Seitenauszug –
6.7.2018

Akademie der Künste trauert um Claude Lanzmann

Der französische Dokumentarist und Autor Claude Lanzmann, Mitglied der Akademie der Künste seit 1998, ist am 5. Juli 2018 mit 92 Jahren in Paris gestorben.
Geboren 1925 in Bois-Colombes, erlebte Lanzmann als Kind den aufkommenden Antisemitismus. Noch als Schüler schloss er sich einer Widerstandsgruppe an. Er studierte nach dem Krieg in Tübingen Philosophie. 1973 realisierte er seinen ersten Film, Pourquoi Israël. Zwölf Jahre lang arbeitete er an dem Film Shoah, der zu einem Meilenstein wurde und Grundlagen zum filmischen Umgang mit dem Holocaust schuf. Der neuneinhalbstündige Dokumentarfilm, der ausschließlich auf Berichten von Zeitzeugen basiert, lief 1986 im Programm des Forums der Berlinale. Akademie-Mitglied Ulrich Gregor, der seinerzeit das Forum leitete:
„Es kann kein Zweifel daran bestehen, dass Claude Lanzmanns Shoah ein Film ohne Parallelen ist. Es gibt kein eindringlicheres, tiefer gehendes Werk der Kinematographie zum Thema Holocaust als eben diesen Film. Wer Shoah gesehen hat, wird den Film sein Leben lang nicht vergessen, viele seiner Szenen, seiner Bilder sind Ikonen der Erinnerung und der Formulierung des Unaussprechlichen, des nicht Darstellbaren."
Unveröffentlichtes Material im Zusammenhang mit Shoah bildete den Ausgangspunkt für weitere Filme wie Sobibor, 14. Oktober 1943, 16 Uhr über den Aufstand in dem Vernichtungslager sowie Der letzte der Ungerechten über Benjamin Murmelstein, einen der Vorsitzenden des Judenrates von Theresienstadt.
Claude Lanzmann, der zum Freundeskreis um Jean-Paul Sartre und Simone de Beauvoir gehörte, nahm auch Stellung zum Algerienkrieg und zu Fragen des Antikolonialismus. 2012 erschien seine Autobiografie Der patagonische Hase. Erinnerungen im Rowohlt Verlag.
Ulrich Gregor sagt zum Abschied: „Über seine Filme hinaus haben wir Claude Lanzmann als einen Freund kennengelernt, als einen warmherzigen und zugewandten Menschen. Er war ein guter Erzähler und exzellenter Fragesteller, aber nicht nur das, er konnte auch anderen zuhören."

Die Akademie der Künste trauert um ihr Mitglied.

Gesammelte Daten:
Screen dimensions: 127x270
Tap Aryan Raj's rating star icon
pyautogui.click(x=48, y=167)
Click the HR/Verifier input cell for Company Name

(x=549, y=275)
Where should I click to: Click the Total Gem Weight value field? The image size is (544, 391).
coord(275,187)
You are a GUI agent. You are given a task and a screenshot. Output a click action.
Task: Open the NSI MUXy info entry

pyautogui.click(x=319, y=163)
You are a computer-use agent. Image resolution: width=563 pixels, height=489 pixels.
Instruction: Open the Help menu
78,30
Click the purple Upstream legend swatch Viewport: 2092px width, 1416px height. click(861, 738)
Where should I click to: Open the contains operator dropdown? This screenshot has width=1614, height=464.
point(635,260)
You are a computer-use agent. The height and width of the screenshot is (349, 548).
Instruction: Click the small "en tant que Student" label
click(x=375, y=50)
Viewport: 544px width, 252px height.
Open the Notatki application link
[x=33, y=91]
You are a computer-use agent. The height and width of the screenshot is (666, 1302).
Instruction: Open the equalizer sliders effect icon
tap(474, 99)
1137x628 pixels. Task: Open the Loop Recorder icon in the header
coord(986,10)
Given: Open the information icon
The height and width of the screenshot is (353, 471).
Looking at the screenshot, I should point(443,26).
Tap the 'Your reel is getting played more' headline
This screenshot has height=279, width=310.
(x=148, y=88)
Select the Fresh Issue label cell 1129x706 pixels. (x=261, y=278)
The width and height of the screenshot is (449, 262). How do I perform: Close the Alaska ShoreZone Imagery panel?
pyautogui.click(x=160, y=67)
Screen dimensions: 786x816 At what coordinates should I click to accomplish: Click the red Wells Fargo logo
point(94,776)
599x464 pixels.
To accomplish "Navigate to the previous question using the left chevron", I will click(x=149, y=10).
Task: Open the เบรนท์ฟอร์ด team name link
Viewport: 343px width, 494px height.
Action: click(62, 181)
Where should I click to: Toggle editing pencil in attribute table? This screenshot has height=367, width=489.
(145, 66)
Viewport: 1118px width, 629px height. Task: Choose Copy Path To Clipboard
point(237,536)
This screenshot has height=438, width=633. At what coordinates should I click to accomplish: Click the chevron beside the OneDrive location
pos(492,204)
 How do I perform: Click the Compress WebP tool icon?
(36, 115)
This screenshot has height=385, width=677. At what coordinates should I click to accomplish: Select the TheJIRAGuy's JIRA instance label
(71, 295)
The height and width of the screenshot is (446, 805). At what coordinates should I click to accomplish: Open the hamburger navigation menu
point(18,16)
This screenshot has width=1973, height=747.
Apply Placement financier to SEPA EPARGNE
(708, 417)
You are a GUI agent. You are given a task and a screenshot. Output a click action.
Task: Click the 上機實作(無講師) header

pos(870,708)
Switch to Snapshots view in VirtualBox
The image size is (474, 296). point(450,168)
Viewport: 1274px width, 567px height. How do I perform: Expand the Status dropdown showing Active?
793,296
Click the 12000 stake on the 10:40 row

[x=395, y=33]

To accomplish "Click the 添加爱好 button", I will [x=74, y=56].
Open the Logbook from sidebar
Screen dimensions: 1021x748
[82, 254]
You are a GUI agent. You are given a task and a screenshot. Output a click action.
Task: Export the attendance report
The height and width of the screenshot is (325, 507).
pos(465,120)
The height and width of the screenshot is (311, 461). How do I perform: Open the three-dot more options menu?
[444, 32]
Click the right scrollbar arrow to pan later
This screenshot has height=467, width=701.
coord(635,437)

Aufgabe – Wiederhole bitte wörtlich die Stelle aus dem Nachruf auf Claude Lanzmann, die mit den Worten „Unveröffentlichtes Material im“ beginnt und mit „um ihr Mitglied.“ endet.

Lösung –
Unveröffentlichtes Material im Zusammenhang mit Shoah bildete den Ausgangspunkt für weitere Filme wie Sobibor, 14. Oktober 1943, 16 Uhr über den Aufstand in dem Vernichtungslager sowie Der letzte der Ungerechten über Benjamin Murmelstein, einen der Vorsitzenden des Judenrates von Theresienstadt.
Claude Lanzmann, der zum Freundeskreis um Jean-Paul Sartre und Simone de Beauvoir gehörte, nahm auch Stellung zum Algerienkrieg und zu Fragen des Antikolonialismus. 2012 erschien seine Autobiografie Der patagonische Hase. Erinnerungen im Rowohlt Verlag.
Ulrich Gregor sagt zum Abschied: „Über seine Filme hinaus haben wir Claude Lanzmann als einen Freund kennengelernt, als einen warmherzigen und zugewandten Menschen. Er war ein guter Erzähler und exzellenter Fragesteller, aber nicht nur das, er konnte auch anderen zuhören."

Die Akademie der Künste trauert um ihr Mitglied.